# Exploratory Data Analysis - Assignment 10

## Data and Package Import

In [None]:
%matplotlib inline
import numpy as np
import pandas as pd
import matplotlib.pyplot as plt

In [None]:
df = pd.read_excel('data/impurity_dataset-training.xlsx')

In [None]:
def is_real_and_finite(x):
    if not np.isreal(x):
        return False
    elif not np.isfinite(x):
        return False
    else:
        return True

In [None]:
all_data = df[df.columns[1:]].values #drop the first column (date)
numeric_map = df[df.columns[1:]].applymap(is_real_and_finite)
real_rows = numeric_map.all(axis=1).copy().values #True if all values in a row are real numbers
X_dow = np.array(all_data[real_rows,:-5], dtype='float') #drop the last 5 cols that are not inputs
y_dow = np.array(all_data[real_rows,-3], dtype='float')
y_dow = y_dow.reshape(-1,1)

## 1. k-Means

In [None]:
def dist(pt1, pt2):
    "Euclidean distance between two points"
    #note that this can also be performed with np.linalg.norm(pt1-pt2)
    return np.sqrt(sum([(xi-yi)**2 for xi, yi in zip(pt1, pt2)]))

def expected_assignment(pt, cluster_centers):
    # Expectation: find the closest points to each cluster center
    dists = [dist(pt,ci) for ci in cluster_centers] #<- find distance to each center
    min_index = dists.index(min(dists)) #<- find the index (cluster) with the minimum dist
    return min_index

def new_centers(cluster_points, centers):
    # Maximization: maximize the proximity of centers to points in a cluster
    centers = list(centers)
    for i,ci in enumerate(cluster_points):
        if ci != []:
            centers[i] = np.mean(ci, axis=0)
    return centers

def dist_centers(centers):
    return(np.array([dist(centers[0], centers[1]), dist(centers[0], centers[2]), dist(centers[1], centers[2])]))

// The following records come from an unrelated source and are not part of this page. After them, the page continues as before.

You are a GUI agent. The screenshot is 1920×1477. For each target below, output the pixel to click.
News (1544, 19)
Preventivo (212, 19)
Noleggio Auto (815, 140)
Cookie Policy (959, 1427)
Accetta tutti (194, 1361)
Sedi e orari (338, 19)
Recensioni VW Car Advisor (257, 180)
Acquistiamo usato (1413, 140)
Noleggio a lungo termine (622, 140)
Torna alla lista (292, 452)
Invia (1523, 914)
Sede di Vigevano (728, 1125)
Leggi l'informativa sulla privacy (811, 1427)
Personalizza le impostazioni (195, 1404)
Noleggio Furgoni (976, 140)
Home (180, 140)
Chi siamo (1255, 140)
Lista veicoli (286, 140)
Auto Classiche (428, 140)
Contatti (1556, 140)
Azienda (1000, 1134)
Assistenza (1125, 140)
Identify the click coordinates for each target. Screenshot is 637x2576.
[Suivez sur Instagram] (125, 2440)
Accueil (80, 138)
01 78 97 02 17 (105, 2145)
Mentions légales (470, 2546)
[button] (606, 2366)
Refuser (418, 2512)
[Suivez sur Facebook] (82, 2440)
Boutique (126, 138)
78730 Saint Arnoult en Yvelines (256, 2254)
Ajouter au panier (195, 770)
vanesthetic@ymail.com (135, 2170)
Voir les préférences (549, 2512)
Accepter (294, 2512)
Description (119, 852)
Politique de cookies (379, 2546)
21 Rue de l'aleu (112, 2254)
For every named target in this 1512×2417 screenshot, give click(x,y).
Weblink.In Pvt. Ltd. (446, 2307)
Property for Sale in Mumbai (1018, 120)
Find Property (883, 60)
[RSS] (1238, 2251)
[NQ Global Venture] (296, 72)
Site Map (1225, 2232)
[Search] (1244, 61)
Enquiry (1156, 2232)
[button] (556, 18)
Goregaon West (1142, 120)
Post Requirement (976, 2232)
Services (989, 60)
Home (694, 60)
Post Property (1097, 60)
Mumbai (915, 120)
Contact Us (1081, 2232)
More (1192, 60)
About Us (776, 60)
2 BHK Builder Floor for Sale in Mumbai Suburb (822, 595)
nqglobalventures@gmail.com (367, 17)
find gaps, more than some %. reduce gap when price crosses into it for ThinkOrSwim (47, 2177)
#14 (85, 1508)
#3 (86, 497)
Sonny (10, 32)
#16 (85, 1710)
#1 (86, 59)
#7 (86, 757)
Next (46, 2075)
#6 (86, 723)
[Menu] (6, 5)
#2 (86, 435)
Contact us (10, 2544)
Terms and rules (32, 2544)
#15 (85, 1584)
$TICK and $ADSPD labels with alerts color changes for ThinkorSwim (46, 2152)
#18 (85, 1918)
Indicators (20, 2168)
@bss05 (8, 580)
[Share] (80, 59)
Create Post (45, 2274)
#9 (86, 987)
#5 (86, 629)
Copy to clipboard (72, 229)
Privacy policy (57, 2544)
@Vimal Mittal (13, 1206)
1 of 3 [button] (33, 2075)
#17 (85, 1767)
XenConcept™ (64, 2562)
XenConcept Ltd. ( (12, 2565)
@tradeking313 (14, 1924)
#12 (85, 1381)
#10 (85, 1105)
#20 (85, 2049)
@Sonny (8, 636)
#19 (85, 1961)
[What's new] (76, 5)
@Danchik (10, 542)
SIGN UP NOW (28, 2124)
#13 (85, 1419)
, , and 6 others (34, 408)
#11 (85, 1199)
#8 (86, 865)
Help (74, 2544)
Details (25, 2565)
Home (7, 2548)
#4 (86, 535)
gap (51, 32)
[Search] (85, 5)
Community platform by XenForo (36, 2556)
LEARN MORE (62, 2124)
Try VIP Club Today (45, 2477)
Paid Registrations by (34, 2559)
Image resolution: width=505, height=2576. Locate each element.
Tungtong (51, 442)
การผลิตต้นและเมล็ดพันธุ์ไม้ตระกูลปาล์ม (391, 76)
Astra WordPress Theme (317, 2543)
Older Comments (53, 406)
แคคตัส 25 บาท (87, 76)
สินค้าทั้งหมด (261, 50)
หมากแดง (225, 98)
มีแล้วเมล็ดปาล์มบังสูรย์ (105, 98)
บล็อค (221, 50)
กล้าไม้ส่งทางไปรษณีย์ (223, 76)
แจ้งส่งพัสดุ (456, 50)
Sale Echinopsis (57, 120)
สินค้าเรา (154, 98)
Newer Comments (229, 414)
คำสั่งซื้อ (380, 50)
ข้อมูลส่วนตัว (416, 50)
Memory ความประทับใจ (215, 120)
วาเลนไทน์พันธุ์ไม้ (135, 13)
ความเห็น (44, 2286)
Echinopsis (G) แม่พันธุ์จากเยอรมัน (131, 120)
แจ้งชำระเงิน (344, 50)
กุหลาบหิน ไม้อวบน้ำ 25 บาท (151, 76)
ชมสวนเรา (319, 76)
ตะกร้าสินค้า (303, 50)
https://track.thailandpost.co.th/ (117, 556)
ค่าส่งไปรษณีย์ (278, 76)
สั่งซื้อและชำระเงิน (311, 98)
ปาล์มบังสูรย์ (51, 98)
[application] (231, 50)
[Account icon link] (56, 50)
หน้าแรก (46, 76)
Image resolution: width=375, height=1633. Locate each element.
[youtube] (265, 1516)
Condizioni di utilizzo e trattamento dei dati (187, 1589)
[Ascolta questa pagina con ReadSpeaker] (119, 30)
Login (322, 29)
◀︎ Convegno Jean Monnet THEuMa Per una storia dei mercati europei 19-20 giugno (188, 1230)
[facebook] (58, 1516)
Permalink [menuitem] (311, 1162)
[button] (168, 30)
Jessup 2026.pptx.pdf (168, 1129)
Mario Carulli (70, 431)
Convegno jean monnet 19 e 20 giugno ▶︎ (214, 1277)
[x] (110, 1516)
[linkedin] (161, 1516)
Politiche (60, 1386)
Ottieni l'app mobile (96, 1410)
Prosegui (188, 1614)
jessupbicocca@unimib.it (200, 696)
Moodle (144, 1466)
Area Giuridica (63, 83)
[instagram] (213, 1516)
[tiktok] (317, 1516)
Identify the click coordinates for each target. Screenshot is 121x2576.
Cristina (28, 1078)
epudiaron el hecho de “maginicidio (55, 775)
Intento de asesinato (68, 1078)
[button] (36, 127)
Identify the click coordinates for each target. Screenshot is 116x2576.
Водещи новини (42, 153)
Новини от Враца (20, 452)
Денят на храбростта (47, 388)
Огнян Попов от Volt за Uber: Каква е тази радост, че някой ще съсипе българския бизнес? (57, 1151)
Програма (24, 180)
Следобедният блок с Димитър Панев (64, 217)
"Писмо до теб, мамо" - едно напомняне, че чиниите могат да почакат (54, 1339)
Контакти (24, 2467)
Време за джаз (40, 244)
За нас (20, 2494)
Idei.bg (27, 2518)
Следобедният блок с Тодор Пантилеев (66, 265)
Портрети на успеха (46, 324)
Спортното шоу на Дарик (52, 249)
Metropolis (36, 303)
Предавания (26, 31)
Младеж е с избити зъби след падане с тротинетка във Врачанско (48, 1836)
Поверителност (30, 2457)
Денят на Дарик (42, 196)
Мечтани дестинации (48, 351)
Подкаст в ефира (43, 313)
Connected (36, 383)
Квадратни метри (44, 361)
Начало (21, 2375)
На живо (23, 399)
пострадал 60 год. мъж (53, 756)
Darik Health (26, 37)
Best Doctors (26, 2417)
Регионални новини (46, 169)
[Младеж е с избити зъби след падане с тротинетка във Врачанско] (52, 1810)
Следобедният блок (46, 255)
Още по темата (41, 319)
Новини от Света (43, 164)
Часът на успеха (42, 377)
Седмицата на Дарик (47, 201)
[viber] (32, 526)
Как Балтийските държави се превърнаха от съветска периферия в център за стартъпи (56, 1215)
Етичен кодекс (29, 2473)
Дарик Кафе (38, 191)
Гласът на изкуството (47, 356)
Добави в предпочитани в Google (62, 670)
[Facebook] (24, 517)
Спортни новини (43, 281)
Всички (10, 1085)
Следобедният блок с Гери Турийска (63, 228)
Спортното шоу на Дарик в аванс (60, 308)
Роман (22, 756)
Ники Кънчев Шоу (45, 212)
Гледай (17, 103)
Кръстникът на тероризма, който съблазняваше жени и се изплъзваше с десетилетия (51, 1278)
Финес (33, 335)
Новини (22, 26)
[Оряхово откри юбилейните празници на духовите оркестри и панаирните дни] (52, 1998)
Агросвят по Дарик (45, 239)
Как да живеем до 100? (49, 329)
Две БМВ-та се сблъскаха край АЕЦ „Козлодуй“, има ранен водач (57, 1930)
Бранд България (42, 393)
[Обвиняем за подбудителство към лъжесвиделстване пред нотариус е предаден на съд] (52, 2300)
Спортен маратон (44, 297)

**Modify the code from the topic notes into a function for k-means clustering.**  

This function should take the followings as arguemnts:  
- the dataset `X`
- the initial guesses `centers`

Convergence criterion: the maximum change in distance between cluster centers `tol` < 0.1

In [None]:
def kmeans(X, centers, tol = 0.1):
    #new_centers = ?
    return new_centers

**Use TSNE on `X_dow` and reduce its dimensionality to 2.**

In [None]:
from sklearn.manifold import TSNE

# X_tsne = ?

**Pass `X_tsne` and the initial guess `centers` to the `kmeans` function you created.**  

Plot the result of clustering by color coding the points. Locate the cluster centers using `*` markers (`marker="*"`).

In [None]:
centers = [[5, 0], [7, 5], [100, 100], [15, 20]]

# kmeans(X_tsne, centers)

fig, ax = plt.subplots()

**Use the built-in `scikit-learn` `KMeans` model to perform k-means clustering.**

Set `n_clusters` to 4 and fit `X_tsne` to the model.  
Plot the result of clustering by color coding the points. Locate the cluster centers using `*` markers (`marker="*"`).

In [None]:
from sklearn.cluster import KMeans

fig, ax = plt.subplots()

**Do the results of your implementation match the `scikit-learn` implementation? If not, briefly explain what might cause the discrepancy.**

## 2. Silhouette Score vs. `bandwidth` for Mean Shift

**Load the MNIST dataset.**

**Use `KernelPCA` on the MNIST dataset.**  

Set `n_components = 2, kernel = 'rbf'` and use default values for all other hyperparameters.

In [None]:
from sklearn.decomposition import KernelPCA

# X_kpca = ?

**Plot the silhouette score as a function of `bandwidth` for the `MeanShift` model.**  

Apply mean shift algorithm to `X_kpca`.  Vary the `bandwidth` in the range [0.01, 0.05, 0.1, 0.2, 0.3].  

In [None]:
from sklearn.metrics import silhouette_score

fig, ax = plt.subplots()

**Plot the resulting clustering from the best model.**  

Plot the result of clustering by color coding the points. Locate the cluster centers using `*` markers (`marker="*"`).

In [None]:
fig, ax = plt.subplots()

## 3. Generative Model for Handwritten Digit

**Select the points labeled as 6 in the MNIST dataset.**

In [None]:
# X_mnist_6 = ?

**Train a kernel density estimation (KDE) model.**

Use a bandwidth of 0.35 and a Gaussian kernel. 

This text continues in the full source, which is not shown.